_What is required:_ Read through the records. Copy each line that has the word "agent".

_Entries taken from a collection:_
Segment Open

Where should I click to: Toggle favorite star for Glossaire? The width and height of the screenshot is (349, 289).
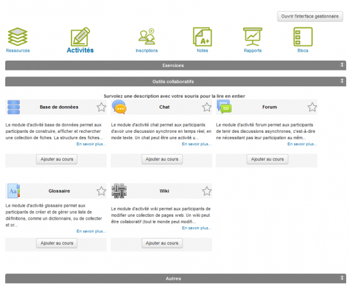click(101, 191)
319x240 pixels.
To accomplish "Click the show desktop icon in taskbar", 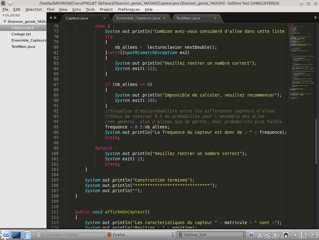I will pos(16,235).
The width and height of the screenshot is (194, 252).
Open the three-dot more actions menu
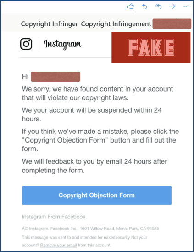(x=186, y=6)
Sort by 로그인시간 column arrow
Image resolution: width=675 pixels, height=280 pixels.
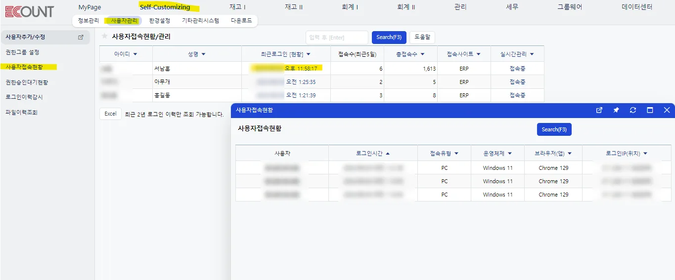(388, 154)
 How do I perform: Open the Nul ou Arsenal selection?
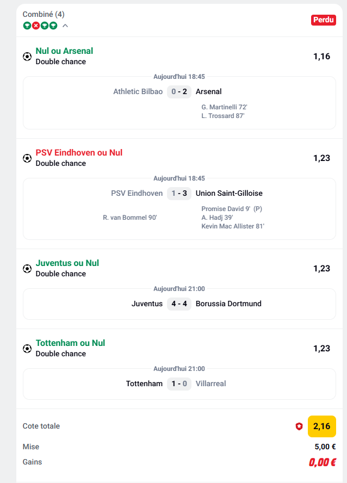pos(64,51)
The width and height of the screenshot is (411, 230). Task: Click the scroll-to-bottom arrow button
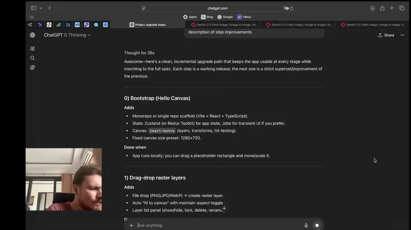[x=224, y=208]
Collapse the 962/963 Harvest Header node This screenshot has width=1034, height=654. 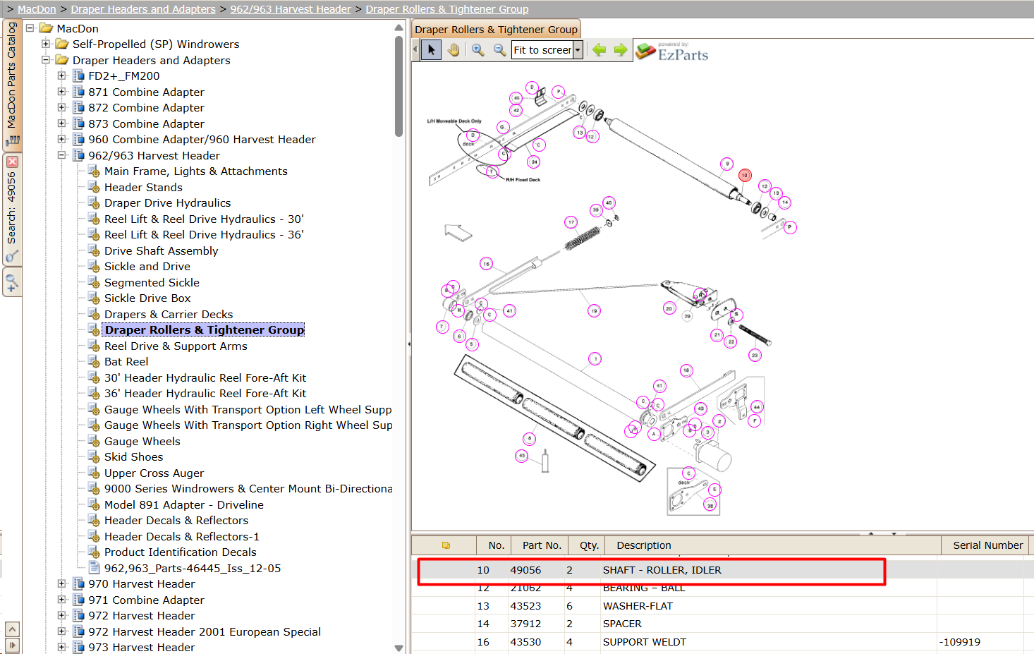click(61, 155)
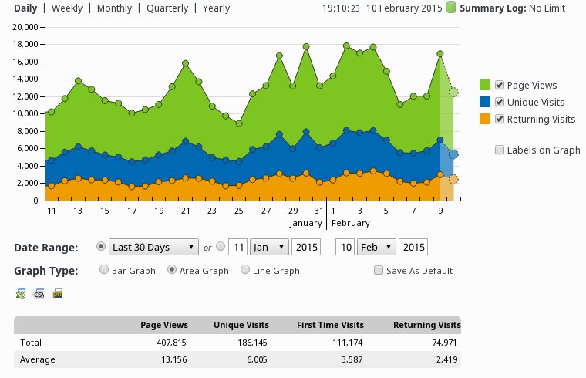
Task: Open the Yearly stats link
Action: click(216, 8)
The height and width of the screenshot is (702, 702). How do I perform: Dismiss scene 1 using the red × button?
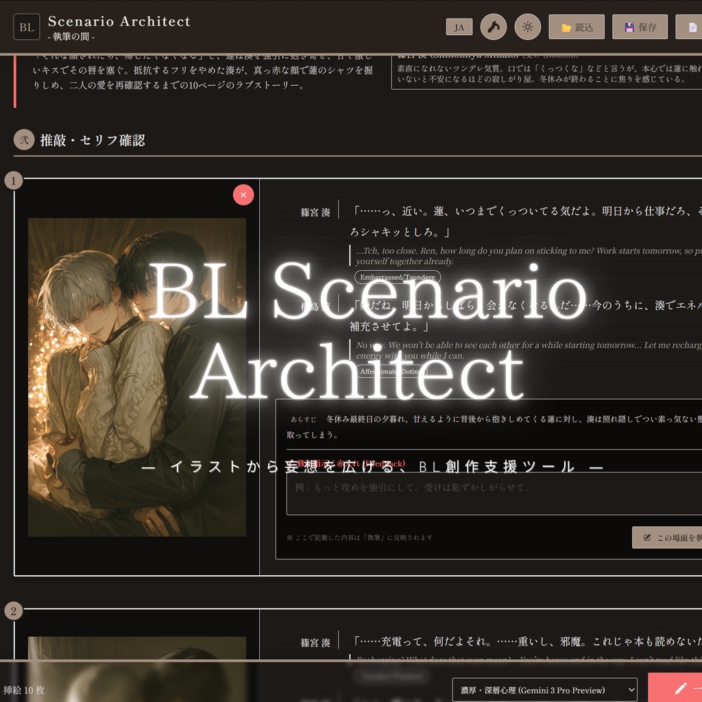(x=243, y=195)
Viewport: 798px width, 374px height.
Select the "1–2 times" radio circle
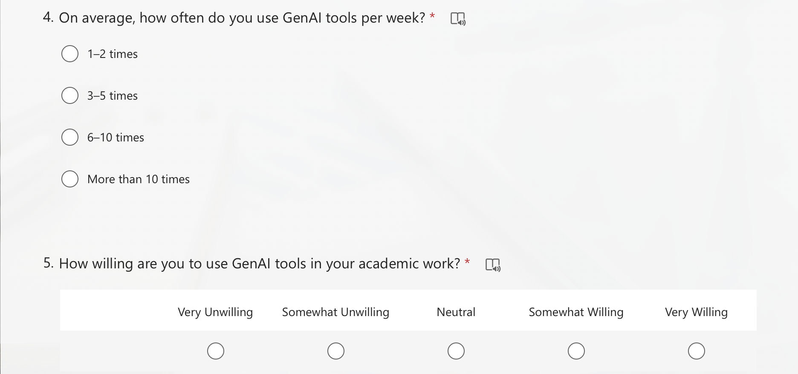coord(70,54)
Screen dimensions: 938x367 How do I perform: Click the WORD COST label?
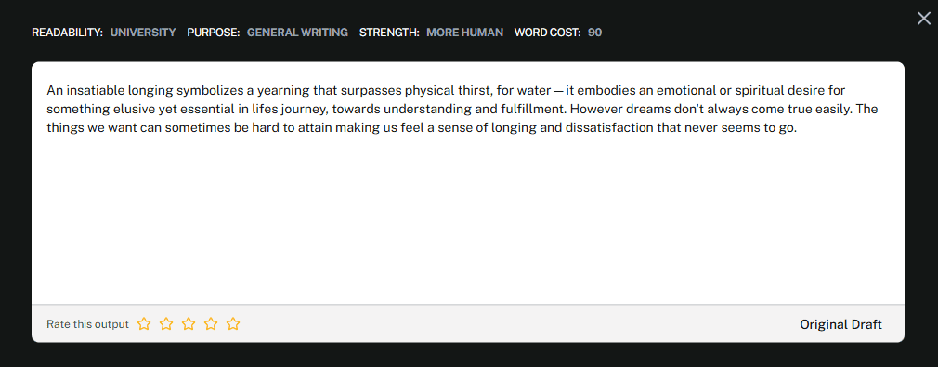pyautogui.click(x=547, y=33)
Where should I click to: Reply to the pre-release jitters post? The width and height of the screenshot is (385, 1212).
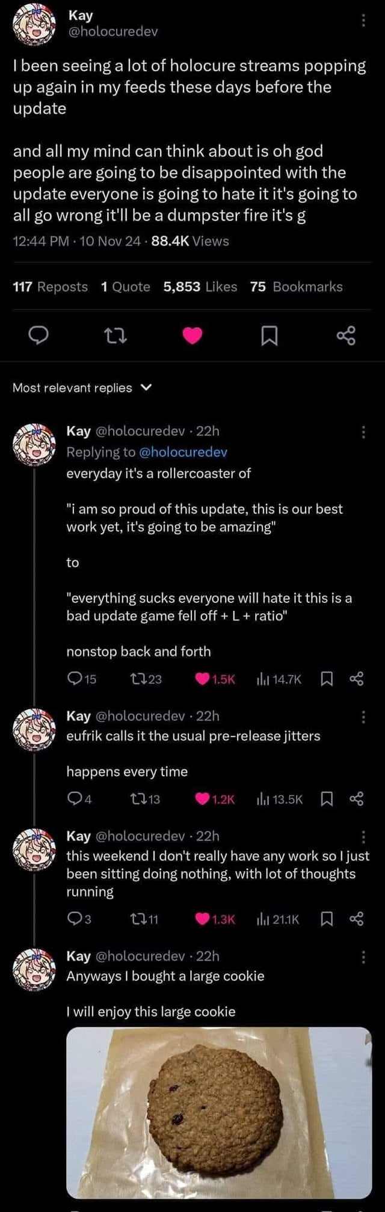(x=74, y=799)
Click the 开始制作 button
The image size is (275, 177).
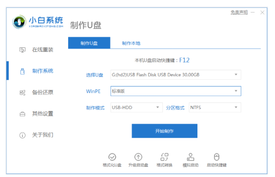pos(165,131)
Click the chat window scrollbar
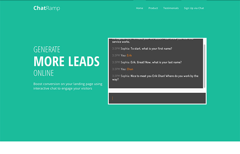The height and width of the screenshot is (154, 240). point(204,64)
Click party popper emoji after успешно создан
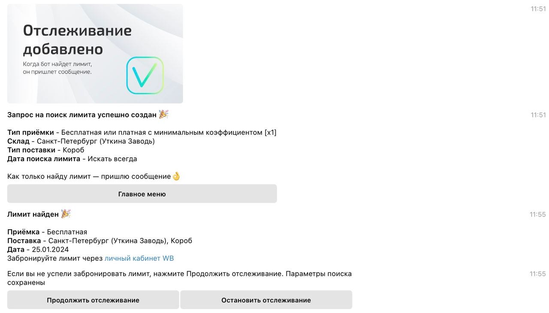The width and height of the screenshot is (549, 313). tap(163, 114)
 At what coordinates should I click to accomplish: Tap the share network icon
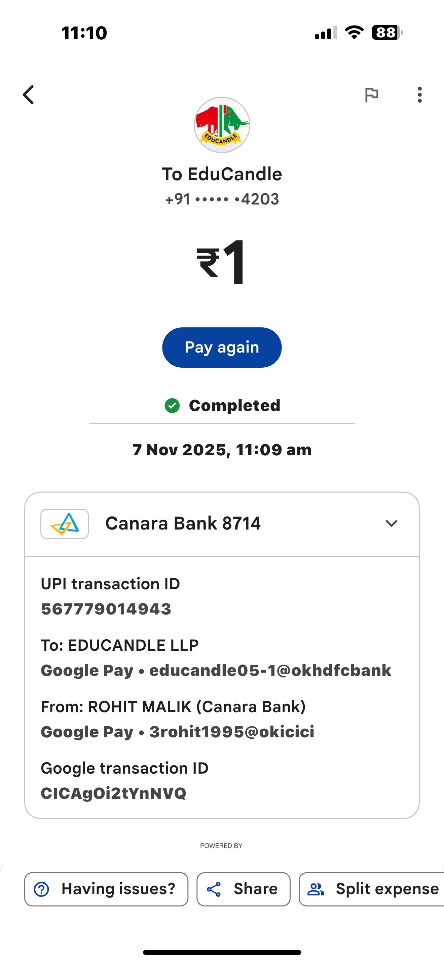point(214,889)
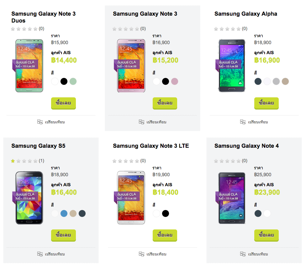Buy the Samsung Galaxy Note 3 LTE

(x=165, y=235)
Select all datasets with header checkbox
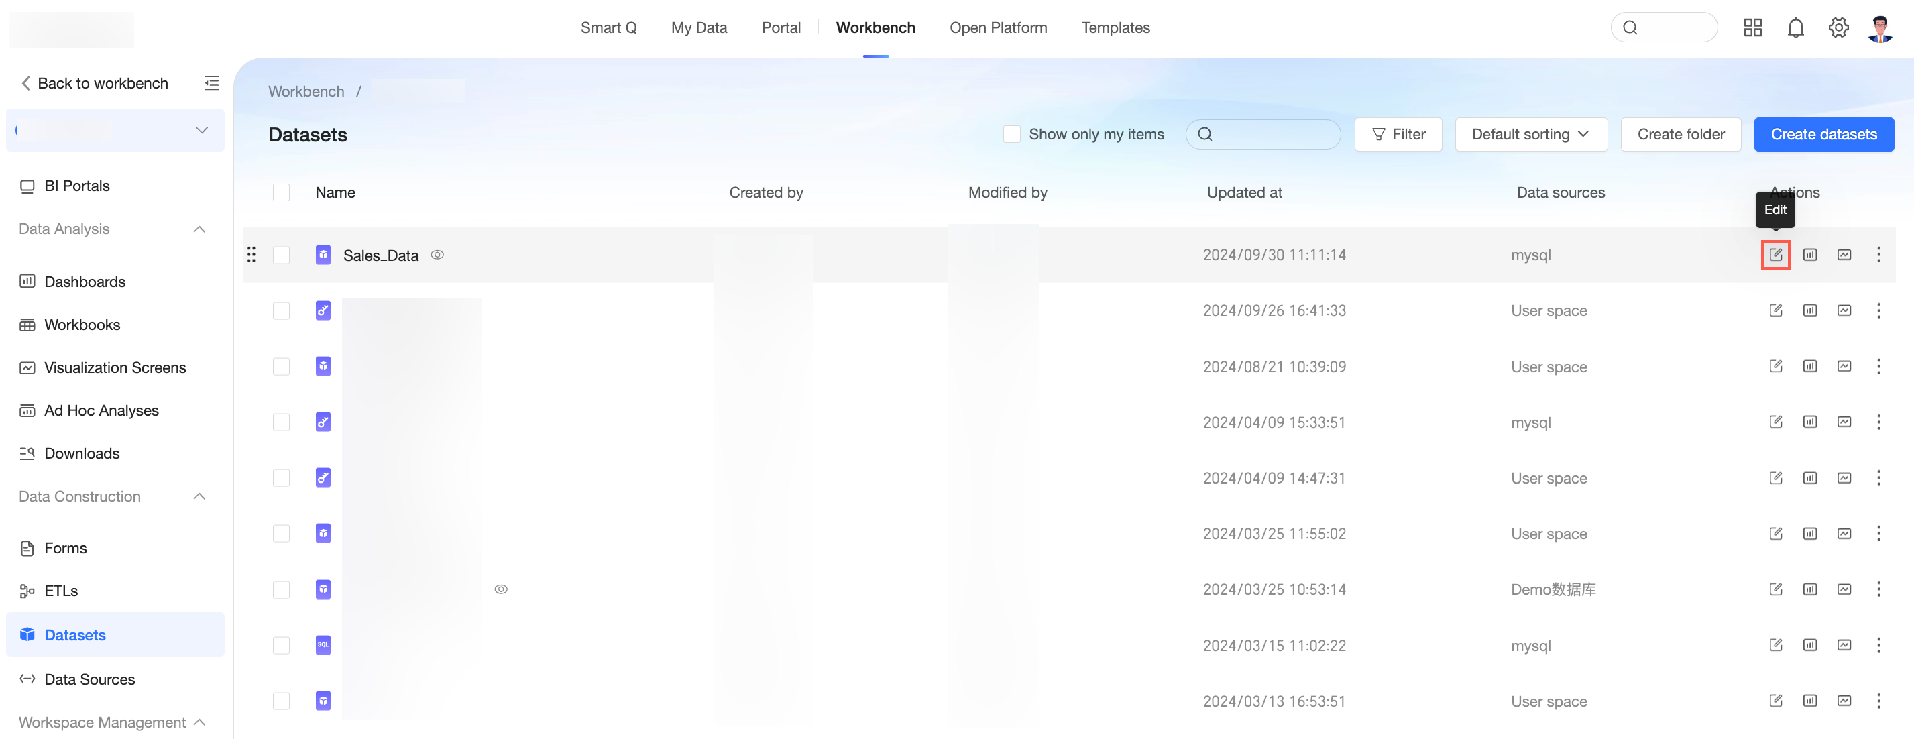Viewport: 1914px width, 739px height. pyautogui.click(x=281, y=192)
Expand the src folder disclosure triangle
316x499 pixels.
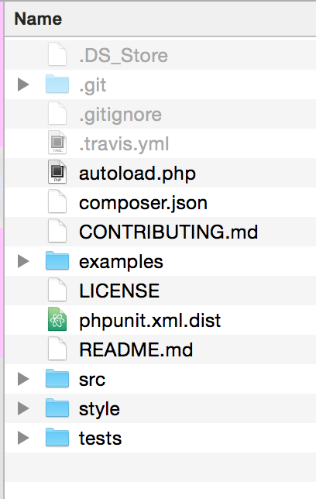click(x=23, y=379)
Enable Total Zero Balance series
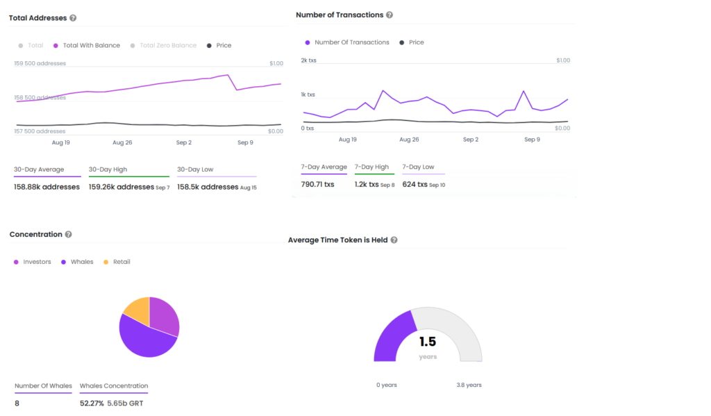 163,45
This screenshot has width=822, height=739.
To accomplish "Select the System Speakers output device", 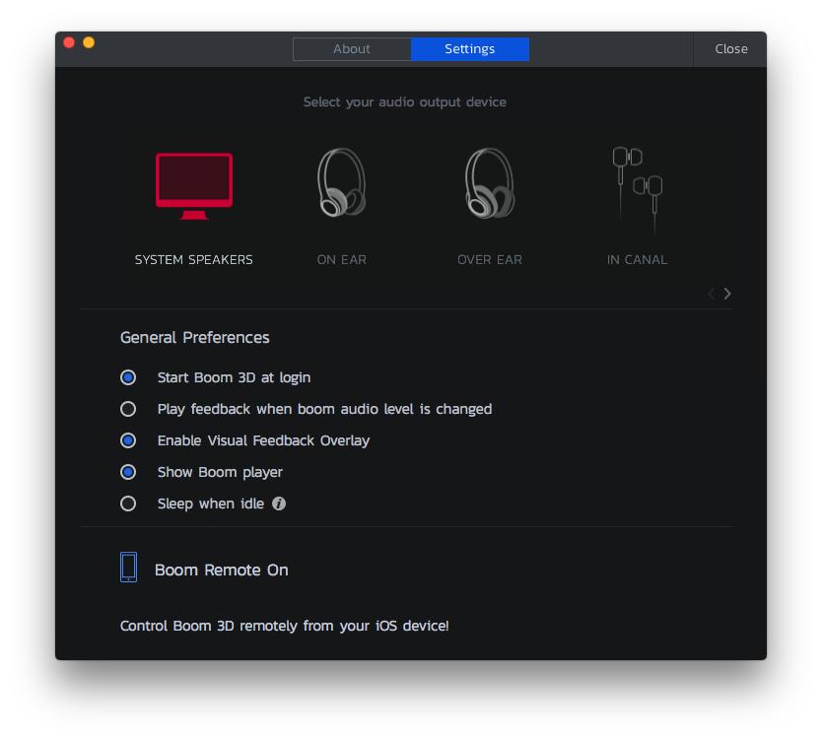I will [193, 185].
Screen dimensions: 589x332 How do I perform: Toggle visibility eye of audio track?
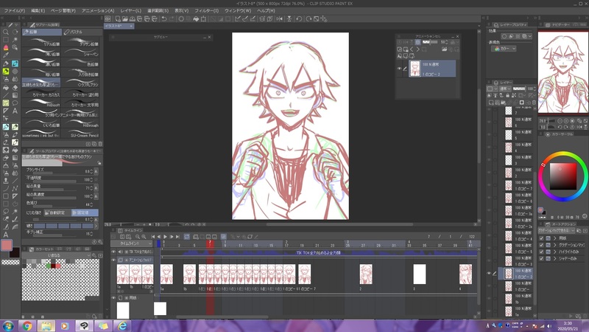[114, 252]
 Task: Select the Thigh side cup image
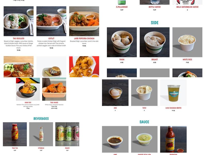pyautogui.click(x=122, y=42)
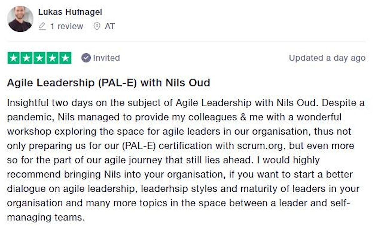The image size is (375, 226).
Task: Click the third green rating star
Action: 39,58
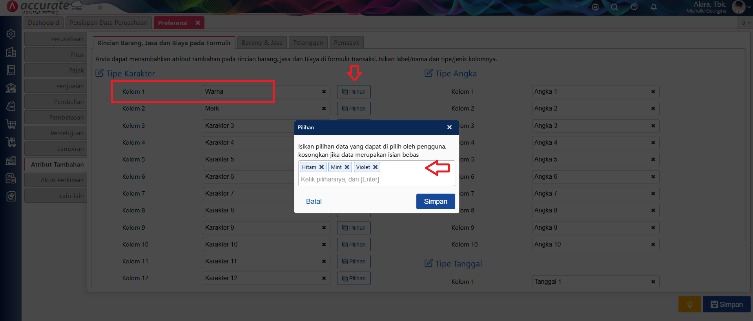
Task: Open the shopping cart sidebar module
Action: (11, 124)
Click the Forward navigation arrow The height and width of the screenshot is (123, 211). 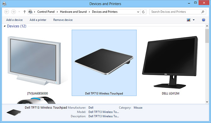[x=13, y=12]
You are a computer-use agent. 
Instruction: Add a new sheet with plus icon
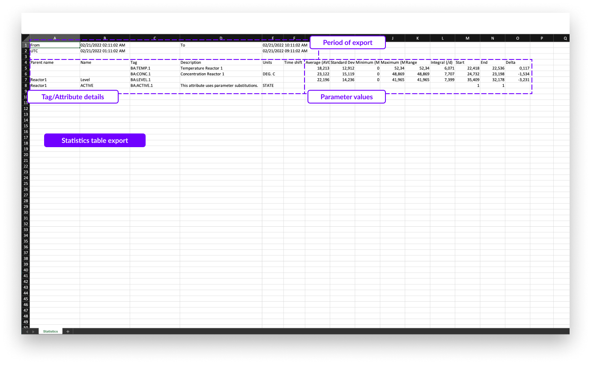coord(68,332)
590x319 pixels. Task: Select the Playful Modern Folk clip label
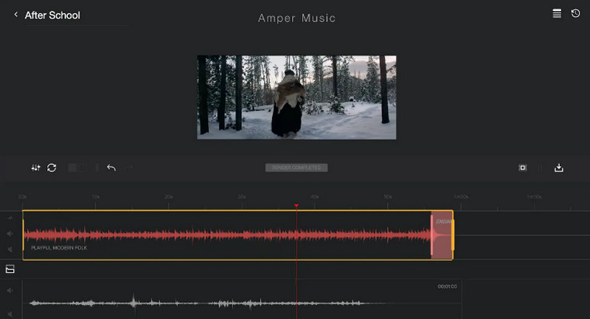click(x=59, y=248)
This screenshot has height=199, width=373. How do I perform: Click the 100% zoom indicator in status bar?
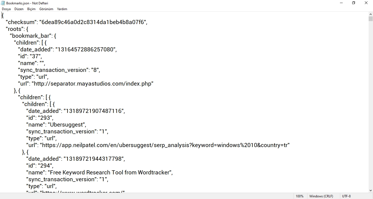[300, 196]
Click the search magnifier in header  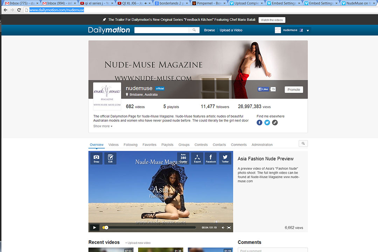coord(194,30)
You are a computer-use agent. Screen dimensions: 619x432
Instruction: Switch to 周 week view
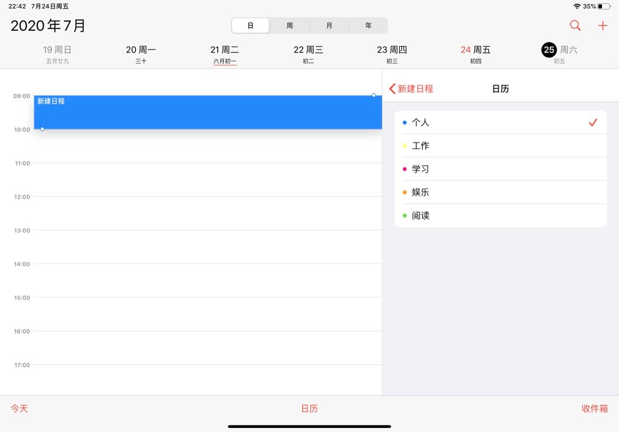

Segment Closed

_Exercise response:_
You are a computer-use agent. 
You are a computer-use agent. Screen dimensions: 619x432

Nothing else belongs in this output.